DATASET START

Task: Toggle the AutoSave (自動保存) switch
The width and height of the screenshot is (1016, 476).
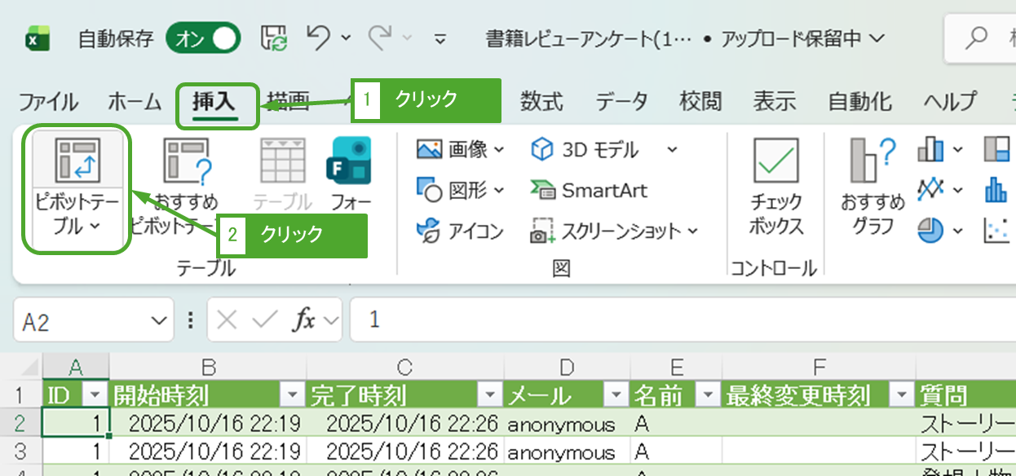Action: click(203, 38)

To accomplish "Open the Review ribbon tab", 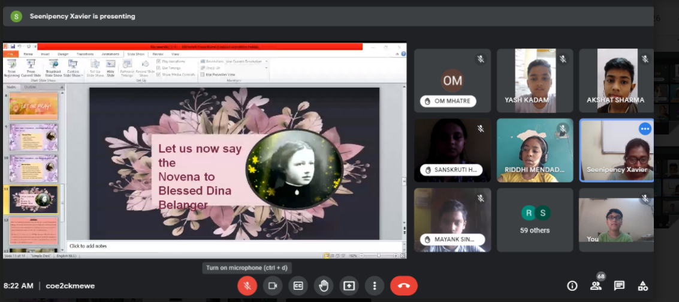I will [158, 54].
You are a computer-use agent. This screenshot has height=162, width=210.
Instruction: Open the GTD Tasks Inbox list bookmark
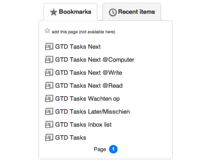point(84,125)
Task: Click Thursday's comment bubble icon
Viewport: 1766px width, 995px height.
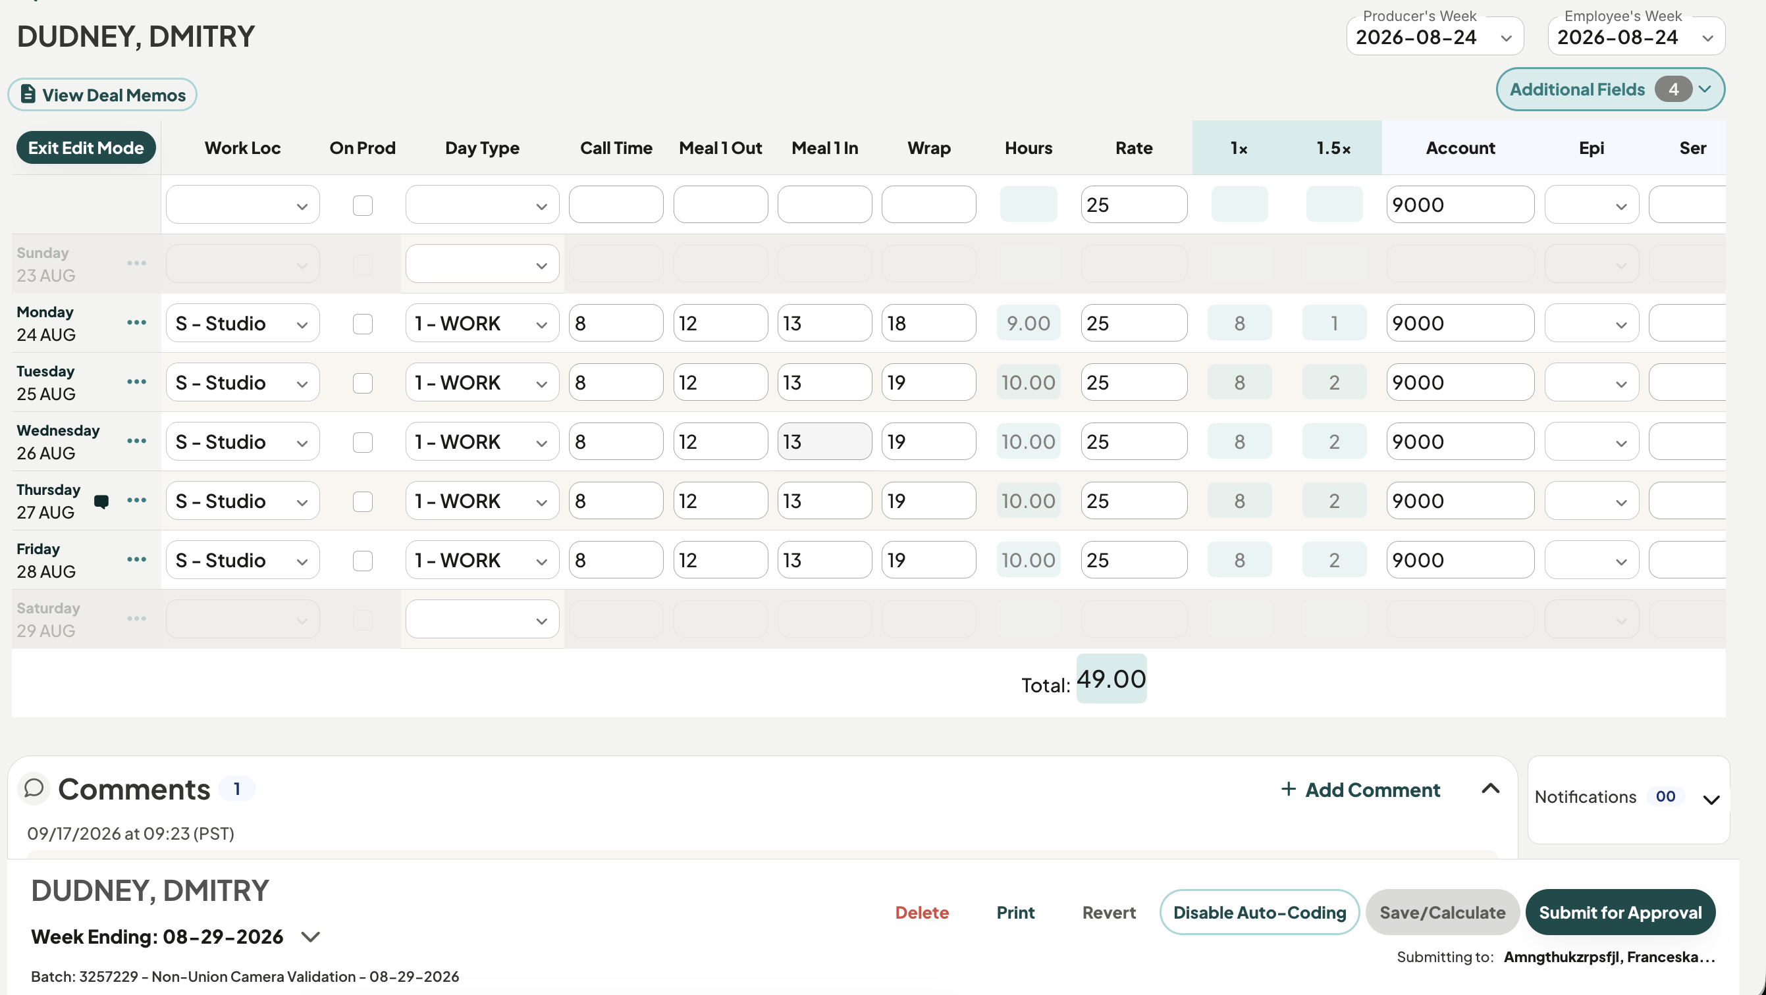Action: point(101,502)
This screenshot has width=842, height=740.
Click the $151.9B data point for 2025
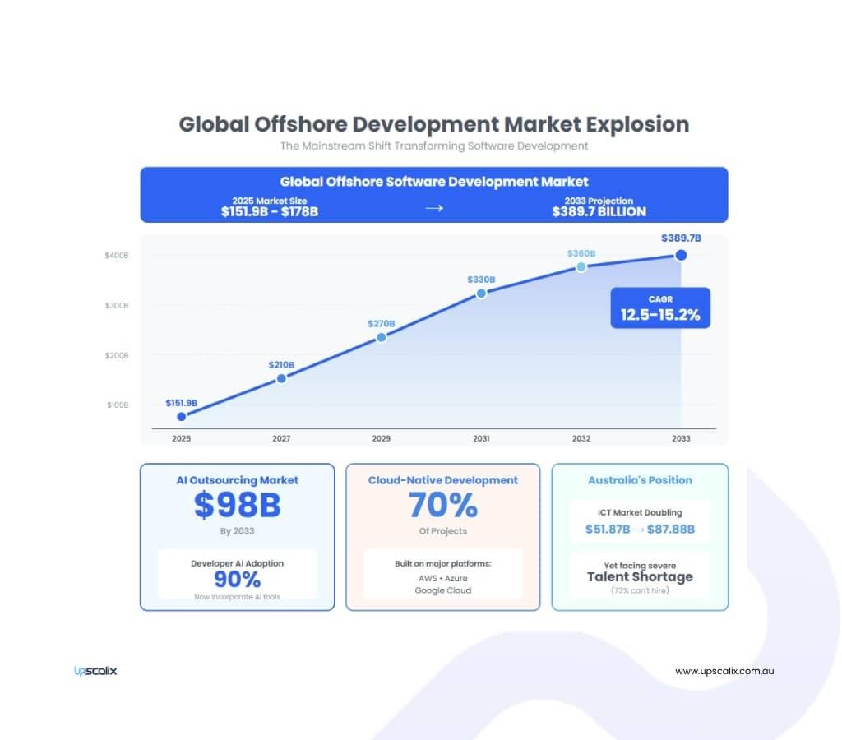[182, 416]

DATASET END

EXERCISE AIM –
Pictures are to be omitted. Print exactly the lines from the line containing "Task: Click Thursday's comment bubble icon" through the final line of the material above, both included.

ANSWER BELOW –
Task: Click Thursday's comment bubble icon
Viewport: 1766px width, 995px height.
Action: point(101,502)
This screenshot has width=842, height=740.
Click the $151.9B data point for 2025
[182, 416]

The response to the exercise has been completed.